Somewhere, in a prop warehouse owned by HBO, there is a big pile of guns. Dusty, unused, bewildered perhaps by their strange and sudden obsolescence, they can only wait and wonder why premium subscriber television has simply abandoned them.
Where once Tony Soprano, Al Swearengen (“Deadwood”) and Jimmy McNulty (“The Wire”) ruled their hellish fiefdoms with a righteous love of the f-word and a fistful of bullets, now a sweet-voiced Botswanan lady detective solves crimes without a cell phone, much less a weapon (“The No. 1 Ladies’ Detective Agency”); a sassy Southern gal explores the nature of love with a sad, sensitive vampire (“True Blood”); and the once-rough-and-tumble hunk Gabriel Byrne sits around listening to a bunch of neurotic New Yorkers talk about their feelings (“In Treatment”).
And it isn’t just HBO forgoing blood and guts. At Showtime, “Brotherhood,” the only traditionally he-man show still standing, is on the bubble. “Dexter” may have a very high body count, but he’s more criminal mastermind than cowboy (and he’s pretty domestic for a serial killer).
“The Tudors” has plenty of megalomanic violence (the time period, of course, precludes real firepower), but at its heart it’s a costume drama, with as many heaving bosoms as a supermarket bodice-ripper.
Otherwise, we’re looking at a crazy mom (“United States of Tara”), a pot mom (“Weeds”), Tracey Ullman’s “State of the Nation,” and “Californication,” in which David Duchovny plays what is essentially the anti-“real man.” (No, that most definitely isn’t a gun in his pocket.)
Take a quick trip over network way, and though there are still plenty of blood and “drop-your-weapon” moments, there is also the new and continually cloning cerebral detective.
On “The Mentalist,” “Eleventh Hour,” “Lie to Me” and “Castle,” the brains behind the operation are not authorized to pack any heat.

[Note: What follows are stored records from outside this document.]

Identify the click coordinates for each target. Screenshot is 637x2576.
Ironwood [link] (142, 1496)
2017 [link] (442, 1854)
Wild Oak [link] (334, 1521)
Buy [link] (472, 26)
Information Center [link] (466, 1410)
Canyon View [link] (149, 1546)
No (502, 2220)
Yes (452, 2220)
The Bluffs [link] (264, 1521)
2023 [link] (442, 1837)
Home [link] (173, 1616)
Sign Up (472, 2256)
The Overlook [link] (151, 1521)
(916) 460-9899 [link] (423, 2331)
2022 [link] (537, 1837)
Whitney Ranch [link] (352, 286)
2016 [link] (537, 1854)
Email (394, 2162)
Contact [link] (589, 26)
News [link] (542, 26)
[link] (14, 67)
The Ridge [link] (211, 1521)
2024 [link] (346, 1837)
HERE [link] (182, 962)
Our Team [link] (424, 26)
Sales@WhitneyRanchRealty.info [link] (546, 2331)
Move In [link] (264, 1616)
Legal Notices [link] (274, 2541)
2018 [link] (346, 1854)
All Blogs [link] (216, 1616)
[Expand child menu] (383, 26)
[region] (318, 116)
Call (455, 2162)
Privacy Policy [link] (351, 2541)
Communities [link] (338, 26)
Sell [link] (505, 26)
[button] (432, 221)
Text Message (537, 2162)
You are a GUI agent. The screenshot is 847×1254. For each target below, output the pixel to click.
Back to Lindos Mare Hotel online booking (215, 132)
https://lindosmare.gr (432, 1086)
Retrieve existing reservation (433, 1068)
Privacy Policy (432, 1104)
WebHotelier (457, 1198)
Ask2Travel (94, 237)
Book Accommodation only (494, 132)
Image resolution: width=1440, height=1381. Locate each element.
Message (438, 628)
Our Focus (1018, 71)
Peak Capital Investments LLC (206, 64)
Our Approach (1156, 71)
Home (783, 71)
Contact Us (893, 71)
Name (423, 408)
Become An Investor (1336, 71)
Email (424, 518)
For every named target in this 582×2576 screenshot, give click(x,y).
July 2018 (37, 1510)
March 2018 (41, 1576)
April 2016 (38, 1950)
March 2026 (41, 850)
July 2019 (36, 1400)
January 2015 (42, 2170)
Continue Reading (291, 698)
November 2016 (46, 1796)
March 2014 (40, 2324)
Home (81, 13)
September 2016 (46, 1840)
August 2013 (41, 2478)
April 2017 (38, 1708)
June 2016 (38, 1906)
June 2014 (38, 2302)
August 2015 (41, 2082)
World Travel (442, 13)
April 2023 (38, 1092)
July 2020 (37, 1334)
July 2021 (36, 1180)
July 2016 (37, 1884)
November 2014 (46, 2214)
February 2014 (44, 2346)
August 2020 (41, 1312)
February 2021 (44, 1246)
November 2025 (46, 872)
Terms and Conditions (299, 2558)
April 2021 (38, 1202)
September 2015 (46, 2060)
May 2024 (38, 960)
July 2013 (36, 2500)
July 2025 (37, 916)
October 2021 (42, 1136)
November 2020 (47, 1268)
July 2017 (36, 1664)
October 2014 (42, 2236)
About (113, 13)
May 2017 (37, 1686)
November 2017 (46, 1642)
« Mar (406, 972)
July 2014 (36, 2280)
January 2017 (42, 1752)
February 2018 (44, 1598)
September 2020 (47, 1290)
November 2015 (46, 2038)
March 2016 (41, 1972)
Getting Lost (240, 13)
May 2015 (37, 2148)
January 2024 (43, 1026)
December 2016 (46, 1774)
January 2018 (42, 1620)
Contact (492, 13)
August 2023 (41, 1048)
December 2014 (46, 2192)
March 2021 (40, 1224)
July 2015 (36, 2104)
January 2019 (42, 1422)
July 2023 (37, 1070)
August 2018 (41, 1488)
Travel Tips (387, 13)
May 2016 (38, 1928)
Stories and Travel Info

Meanwhile, “Life on Mars,” which returned viewers to the pre-“Serpico” days, when men were men and police officially brutal, just got the ax.
On FX, “The Shield” is gone, leaving Patty Hewes, the calculating central character of “Damages”; she may be a mob boss in her own way, but she does all her best work with words.
NBC’s “Southland” shows gritty promise, but the closest thing we have to the old-fashioned drunk and disorderly, weapon-wielding hero is Grace Hanadarko on TNT’s “Saving Grace.”
It’s almost as if the gun-control lobby, or women, to whom many of these new shows are clearly skewed (possibly because more women watch television than men), have secretly taken over television.
Except of course it isn’t, and they haven’t. The pendulum swings one way and then it swings another, and the world in which “The Sopranos” and “The Wire” and “Deadwood” were revolutionary television has changed, mostly because of the existence of “The Sopranos,” “The Wire” and “Deadwood.”
Though no one can replicate the greatness of such shows, their tone and their envelope-pushing sex, violence and beyond-black humor have been replicated over the years into nonexistence; even the best photocopier will wind up with only shadows at a certain point.
So those looking to continue or re-establish their reputations as industry innovators are taking another tack – the psychological over the physical, the lush over the gritty, the adult over the sophomoric, the feminine over the masculine.
It’s a big gamble, particularly that last. Yes, women are still a slight majority, but conventional wisdom, buttressed by market analysis, has always held that though women will watch and read stories about both genders, most men limit themselves to stories about other men.
In other words, when you have the right writers and actors, even a balding, fat mob leader can become a sex symbol.
Which brings us back to HBO, which recently launched the most improbable television series ever conceived. Critical raves notwithstanding, “The No. 1 Ladies’ Detective Agency” is, by industry standards, a primer for how to make a show guaranteed to not succeed.
It not only has no guns, no sex and no f-bombs, but a slow and steady pace and a large and cheerful black woman as a main character who drinks only bush tea and is motivated by a need to do good.
A gun introduced in the first act still should go off in the third, but sometimes you can have great drama without a gun at all.